What happened in this class

Remco Gerlich scarblac at pino.selwerd.nl
Sun Dec 31 12:13:01 CET 2000


Emile van Sebille <emile at fenx.com> wrote in comp.lang.python:
> I saw Pearu's lazy extension and built and installed it on
> my linux system(recent cvs).  I thought I'd see how it
> played in a class vs getattr and got this result.  Thinking
> something broke along the way, I then switched over to the
> win95 system(2.0 #8), and got the same thing.  This doesn't
> happen under 1.52.
> 
> 
> class test:
>     def __getattr__(self, name):
>         return "egs"
> 
> t = test()
> print dir(t)[1:5]
> 
> ['e', 'g', 'g', 's']
> 
> 
> Now I know this is contrived, but I still didn't expect
> these results.  Should I have?

Real weird. dir(t) returns ['e', 'e', 'g', 'g', 's', 's']. It's pretty
simple to find out what it actually calls by adding another print
statement:

class test:
   def __getattr__(self, name):
      print name
      return "egs"
      
t=test()
print dir(t)

▶ **STATED EXERCISE A**
Reproduce the post above in full, word for word.

▶ **EXTRACTED DATA**
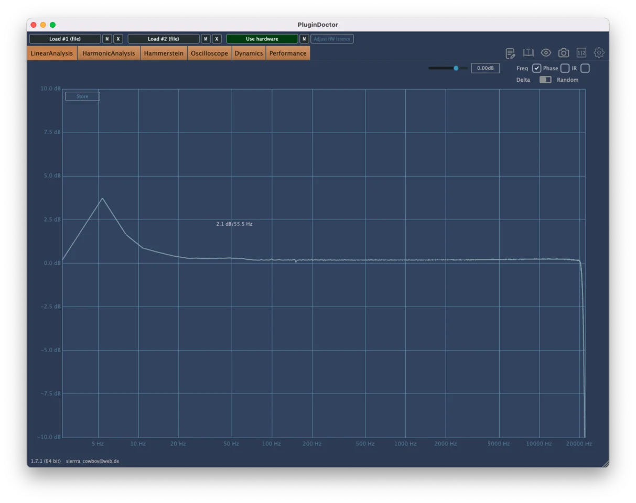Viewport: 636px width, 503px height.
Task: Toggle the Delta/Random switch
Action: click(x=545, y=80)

...

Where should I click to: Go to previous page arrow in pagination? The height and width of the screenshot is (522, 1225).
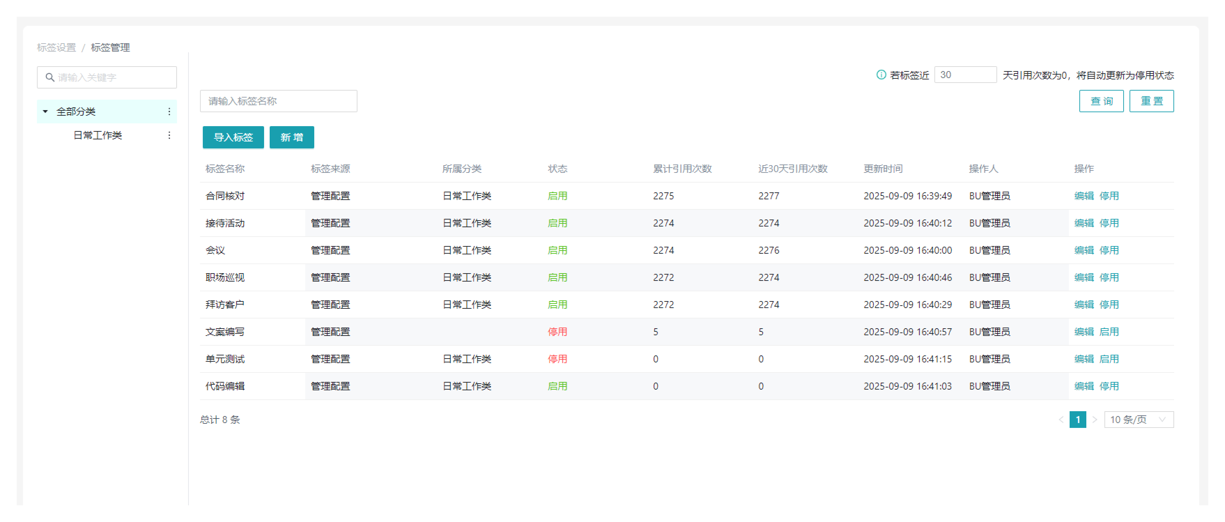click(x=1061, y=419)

▶ **STATED EXERCISE B**
In the listing, write out the part that opens with the line containing "Where should I" and closes with the line containing "click(x=1061, y=419)", substituting "next" for "previous" and changing nothing else. Leave the pictures out.

▶ **FINISHED ANSWER A**
What happened in this class

Remco Gerlich scarblac at pino.selwerd.nl
Sun Dec 31 12:13:01 CET 2000


Emile van Sebille <emile at fenx.com> wrote in comp.lang.python:
> I saw Pearu's lazy extension and built and installed it on
> my linux system(recent cvs).  I thought I'd see how it
> played in a class vs getattr and got this result.  Thinking
> something broke along the way, I then switched over to the
> win95 system(2.0 #8), and got the same thing.  This doesn't
> happen under 1.52.
> 
> 
> class test:
>     def __getattr__(self, name):
>         return "egs"
> 
> t = test()
> print dir(t)[1:5]
> 
> ['e', 'g', 'g', 's']
> 
> 
> Now I know this is contrived, but I still didn't expect
> these results.  Should I have?

Real weird. dir(t) returns ['e', 'e', 'g', 'g', 's', 's']. It's pretty
simple to find out what it actually calls by adding another print
statement:

class test:
   def __getattr__(self, name):
      print name
      return "egs"
      
t=test()
print dir(t)

▶ **FINISHED ANSWER B**
Where should I click to: Go to next page arrow in pagination? The height and width of the screenshot is (522, 1225).
click(x=1061, y=419)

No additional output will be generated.